The Dangers of Winning the Lottery


A lottery is a game in which tickets are sold and numbers are drawn for prizes. It’s often a way of raising money for the state or for charity, but it’s also an addictive form of gambling that can devastate families, even kill them. The chances of winning are very slim, but the cost can rack up over time. There are plenty of stories of lottery winners who find themselves in a worse place than they were before their lucky streak.

Throughout much of history, people have used lotteries to raise funds for everything from paving streets and building churches to constructing universities and even waging wars. In colonial America, the first lottery, in 1612, raised 29,000 pounds for the Virginia Company to help it establish its new colonies. Lottery profits also helped finance the construction of Harvard and Yale, as well as churches and public works projects. And, a few centuries later, George Washington sponsored a lottery to fund the construction of a road across the Blue Ridge Mountains.

In the modern era, states have increasingly turned to lotteries to raise revenue for education and other services. As a result, lotteries have become the single largest source of state revenue. In the nineteen-sixties, when baby boomers began to hit college age, population growth and inflation began to strain state coffers. Adding to the problem, state governments had developed generous social safety nets that made it difficult to balance budgets. Raising taxes or cutting services was unpopular with voters, and a growing number of states began to rely on the lottery for cash.
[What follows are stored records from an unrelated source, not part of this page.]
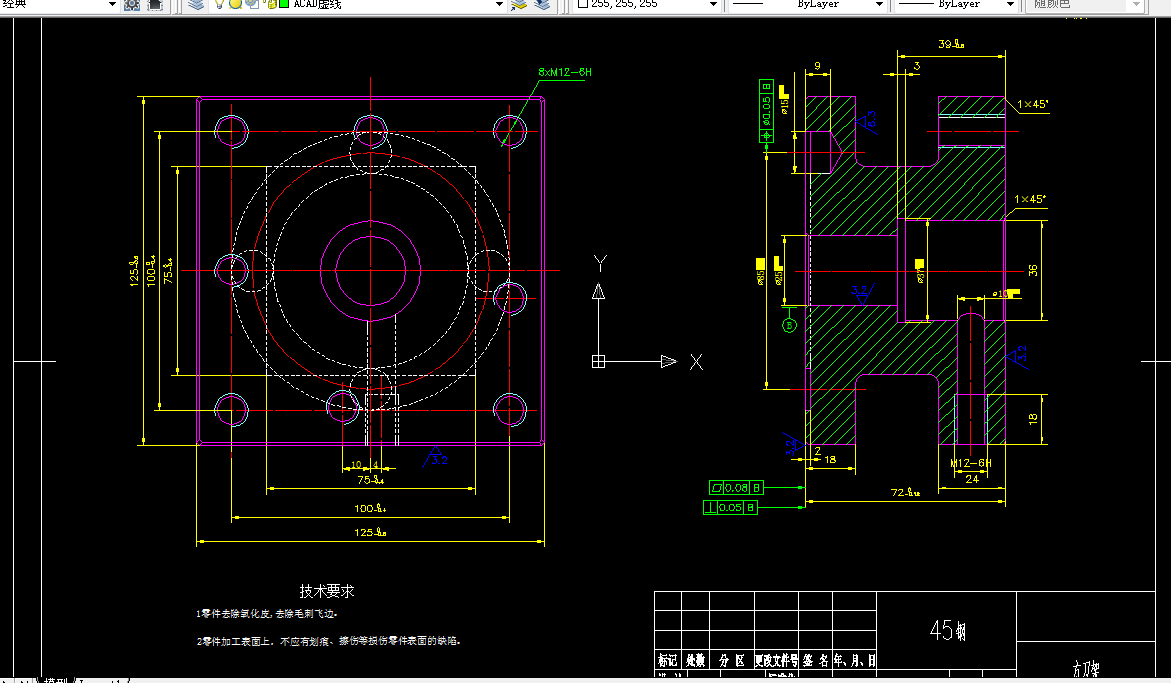Click the Layer Previous icon on the toolbar
Screen dimensions: 1171x683
(543, 6)
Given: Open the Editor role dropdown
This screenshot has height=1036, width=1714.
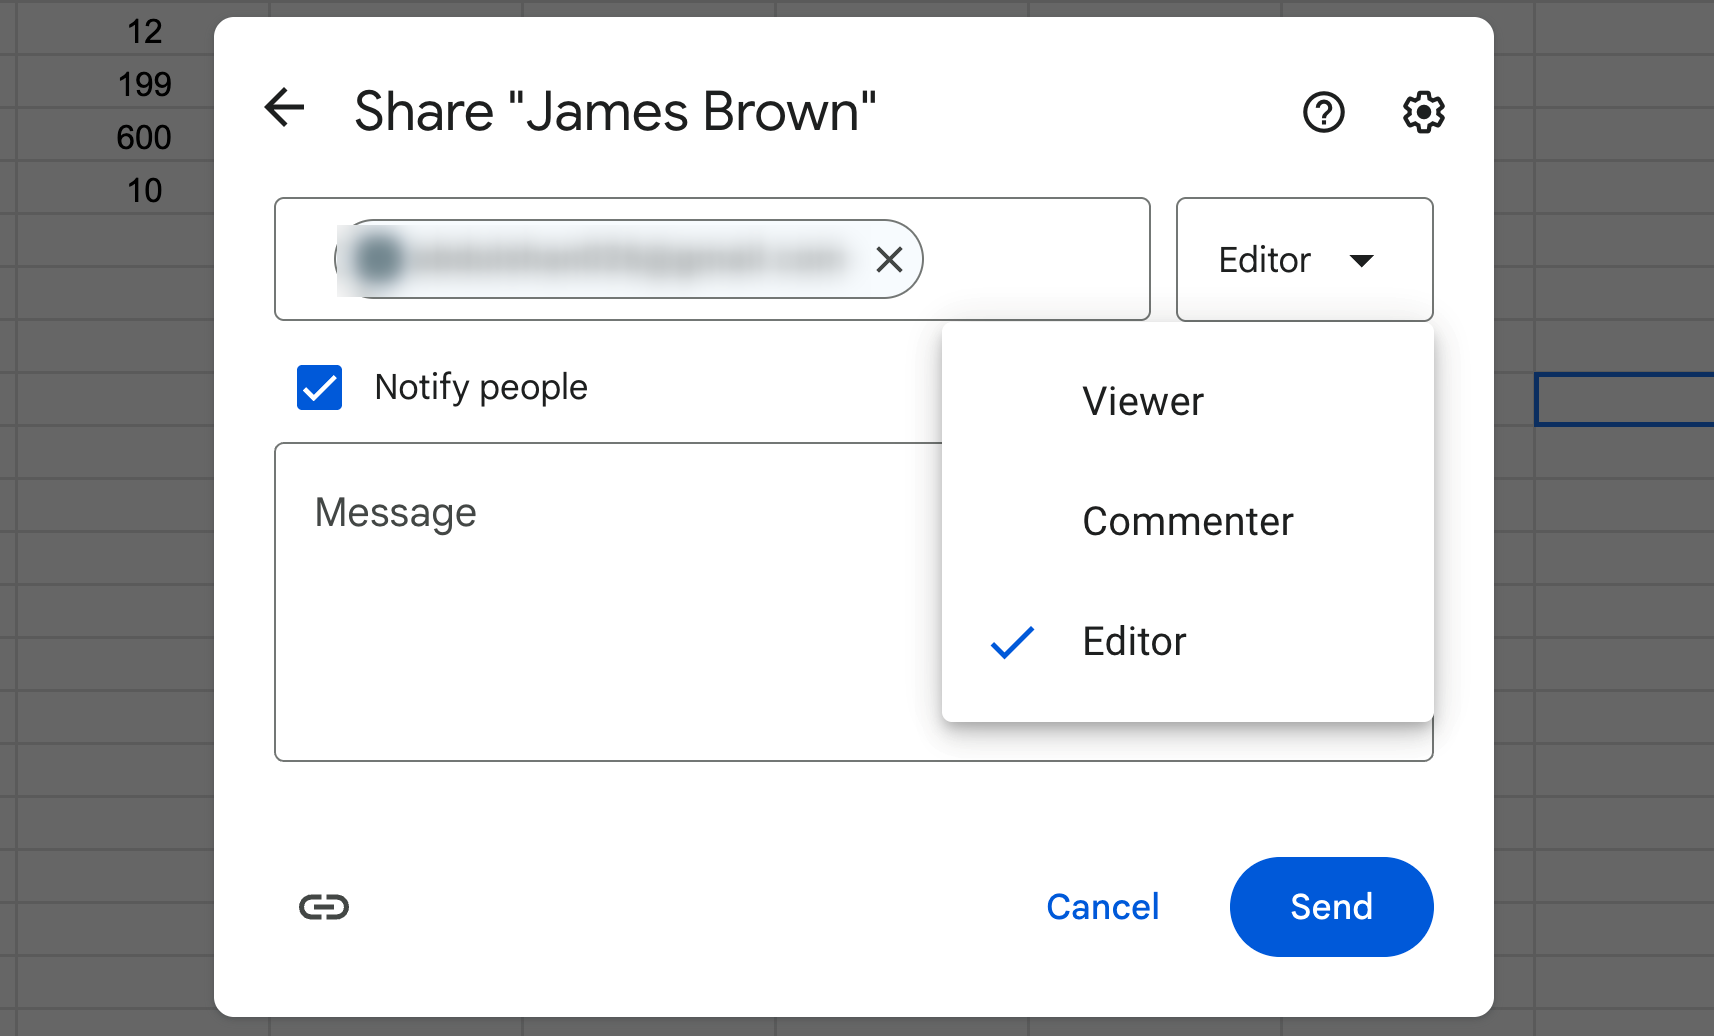Looking at the screenshot, I should (1303, 260).
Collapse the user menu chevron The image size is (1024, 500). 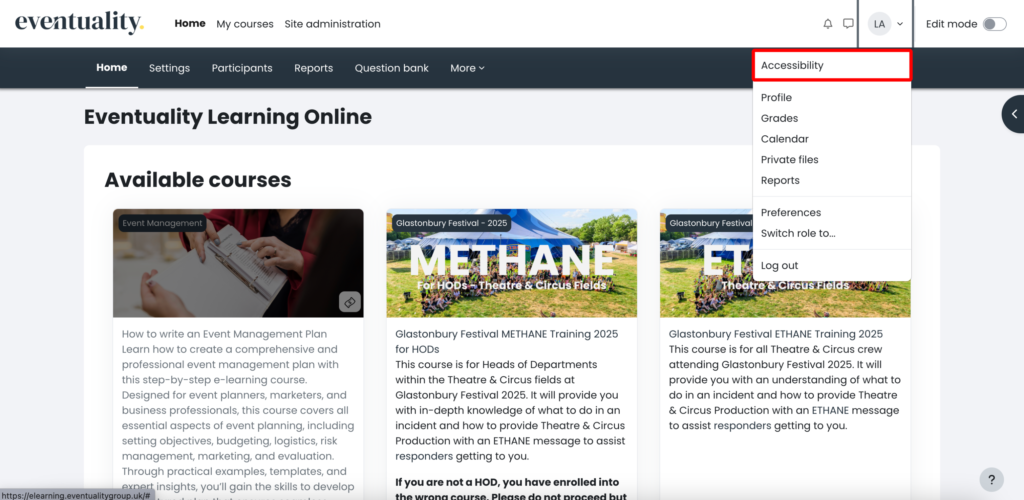[x=900, y=24]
The success of the lottery became, in part, a function of state governments’ ability to promote it and market it effectively. Massachusetts pioneered scratch-off games in 1975, and the “quick pick” numbers option was launched three years later. Moreover, lottery commissions are not above availing themselves of the psychology of addiction; everything about the lottery, from ad campaigns to the design of the tickets, is meant to keep players coming back for more.

Lotteries have also gained popularity because they are relatively easy for the state to regulate, especially when compared to other forms of gambling. Unlike casinos and racetracks, for example, they are not subject to federal regulation. And, in a political climate that has grown increasingly hostile to state funding for social programs, the lottery has been able to carve out an important niche as a tax-free alternative.
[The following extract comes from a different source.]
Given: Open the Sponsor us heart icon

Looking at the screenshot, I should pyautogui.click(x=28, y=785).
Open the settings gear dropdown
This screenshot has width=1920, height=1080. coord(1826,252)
Defenders of the lottery like to argue that, since gamblers are going to spend their money anyway, it’s only fair for the state to pocket the profits. But, as Cohen shows, this argument is flawed in several ways. First, it ignores the fact that lottery profits are responsive to economic fluctuations. Lottery sales increase as incomes fall, unemployment rises, and poverty rates climb. In addition, a great deal of lottery advertising is directed at poor, Black, and Latino neighborhoods. These communities, in turn, are disproportionately likely to be the recipients of welfare payments and government services.